Securing Shadow APIs, If You can Find Them

I caught up with Doug Dooley, Chief Operating Officer of Data Theorem, at RSA. The theme he raised was one that I heard repeatedly during the conference: the loss of IT security control in the cloud. As companies migrate to the cloud, it’s easy for established security controls to fail. This can happen for a variety of reasons, but mostly the issue has to do with visibility. When people are deploying applications and building systems on-premises, security managers can see what’s going on. In the cloud, well-meaning people can do things (and not do things) that create hard-to-spot security vulnerabilities.

Shadow APIs are an example of this phenomenon. According to Dooley, corporate enthusiasm for the data analytics benefits of APIs and the cloud has led to a risky scenario where Developers or DevOps teams set up APIs that no one knows about, except them. The architecture of open APIs then allows external users to access sensitive data without detection.
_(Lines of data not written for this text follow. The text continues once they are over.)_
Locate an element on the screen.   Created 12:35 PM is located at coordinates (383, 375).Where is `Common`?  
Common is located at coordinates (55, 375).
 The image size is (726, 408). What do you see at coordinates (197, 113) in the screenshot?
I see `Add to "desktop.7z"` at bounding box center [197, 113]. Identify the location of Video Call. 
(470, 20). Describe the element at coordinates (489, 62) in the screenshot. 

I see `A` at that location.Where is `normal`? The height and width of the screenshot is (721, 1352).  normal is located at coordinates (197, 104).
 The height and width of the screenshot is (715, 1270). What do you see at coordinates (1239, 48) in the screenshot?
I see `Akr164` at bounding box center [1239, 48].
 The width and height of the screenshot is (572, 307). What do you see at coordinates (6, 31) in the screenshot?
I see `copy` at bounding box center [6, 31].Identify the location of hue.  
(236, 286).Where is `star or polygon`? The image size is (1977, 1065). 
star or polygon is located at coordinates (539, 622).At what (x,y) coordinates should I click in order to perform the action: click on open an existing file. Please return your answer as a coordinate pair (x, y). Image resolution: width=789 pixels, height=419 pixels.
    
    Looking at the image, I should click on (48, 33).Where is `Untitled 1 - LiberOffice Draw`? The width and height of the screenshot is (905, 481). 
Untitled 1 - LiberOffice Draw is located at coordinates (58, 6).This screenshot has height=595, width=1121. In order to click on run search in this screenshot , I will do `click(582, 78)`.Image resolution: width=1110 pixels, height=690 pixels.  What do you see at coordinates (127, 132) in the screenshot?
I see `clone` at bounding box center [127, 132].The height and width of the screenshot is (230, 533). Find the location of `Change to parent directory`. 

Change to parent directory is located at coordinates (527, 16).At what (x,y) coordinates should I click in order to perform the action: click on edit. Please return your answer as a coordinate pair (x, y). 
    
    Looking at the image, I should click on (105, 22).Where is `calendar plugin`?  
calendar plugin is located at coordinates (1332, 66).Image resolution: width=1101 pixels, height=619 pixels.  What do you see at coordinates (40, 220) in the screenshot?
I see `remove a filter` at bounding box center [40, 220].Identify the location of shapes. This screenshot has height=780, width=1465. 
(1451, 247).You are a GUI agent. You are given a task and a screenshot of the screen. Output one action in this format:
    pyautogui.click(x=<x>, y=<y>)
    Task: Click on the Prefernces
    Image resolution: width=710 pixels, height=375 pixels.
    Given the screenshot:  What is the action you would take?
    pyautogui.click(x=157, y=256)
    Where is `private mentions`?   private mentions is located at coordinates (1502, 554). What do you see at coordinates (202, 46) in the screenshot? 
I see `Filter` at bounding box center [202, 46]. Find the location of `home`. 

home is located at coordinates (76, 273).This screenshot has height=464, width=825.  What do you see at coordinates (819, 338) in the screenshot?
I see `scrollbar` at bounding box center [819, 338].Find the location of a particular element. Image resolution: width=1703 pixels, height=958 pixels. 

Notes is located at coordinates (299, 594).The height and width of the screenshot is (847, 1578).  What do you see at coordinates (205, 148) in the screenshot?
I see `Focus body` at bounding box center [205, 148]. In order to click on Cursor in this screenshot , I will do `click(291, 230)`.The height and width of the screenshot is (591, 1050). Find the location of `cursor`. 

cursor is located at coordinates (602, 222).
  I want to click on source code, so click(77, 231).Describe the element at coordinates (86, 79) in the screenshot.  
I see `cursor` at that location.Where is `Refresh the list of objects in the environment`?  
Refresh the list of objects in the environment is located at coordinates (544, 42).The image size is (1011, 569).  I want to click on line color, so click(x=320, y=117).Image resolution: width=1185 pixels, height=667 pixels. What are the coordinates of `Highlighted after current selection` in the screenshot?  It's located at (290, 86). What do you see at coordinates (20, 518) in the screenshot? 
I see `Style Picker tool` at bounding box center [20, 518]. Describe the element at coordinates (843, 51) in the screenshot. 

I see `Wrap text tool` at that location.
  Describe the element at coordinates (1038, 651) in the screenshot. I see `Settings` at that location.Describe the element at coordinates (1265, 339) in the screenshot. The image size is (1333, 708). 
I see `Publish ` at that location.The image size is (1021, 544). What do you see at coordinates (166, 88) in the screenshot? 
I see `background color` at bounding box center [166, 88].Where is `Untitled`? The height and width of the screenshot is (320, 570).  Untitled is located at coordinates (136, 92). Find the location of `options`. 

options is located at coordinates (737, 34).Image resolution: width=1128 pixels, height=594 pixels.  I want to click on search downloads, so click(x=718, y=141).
The real problem here, as Dooley pointed out, is the inability of traditional API gateways to function effectively in the cloud. “If you’re relying on an on-premises gateway as a proxy for ingress and egress of data, you could easily miss a cloud-based shadow API that’s been set up outside of regular controls,” he said. “The API is in the cloud. Your data is in the cloud. It’s all happening outside of what you normally monitor.”

Serverless architectures further compound the security challenge. “If the API disappears from view when it’s not in use, you’ve made the shadow API into what’s essentially an invisible API. Good luck trying to find it,” Dooley further noted. If security controls are outsourced to the cloud provider, this is yet another obstacle to reliable policy enforcement.

In the case of Data Theorem, they were approached by a company that discovered it had a data leak. The problem was they couldn’t figure out where it was happening. The Data Theorem toolset was able to discover the culprit, which was a cloud API for geolocation data that had been deployed without the knowledge of IT security. “This was not a case of malicious intent,” Dooley said. “The API developer was just doing what he thought was his job. He hadn’t been completely briefed on procedure, however, so the API was just out there.”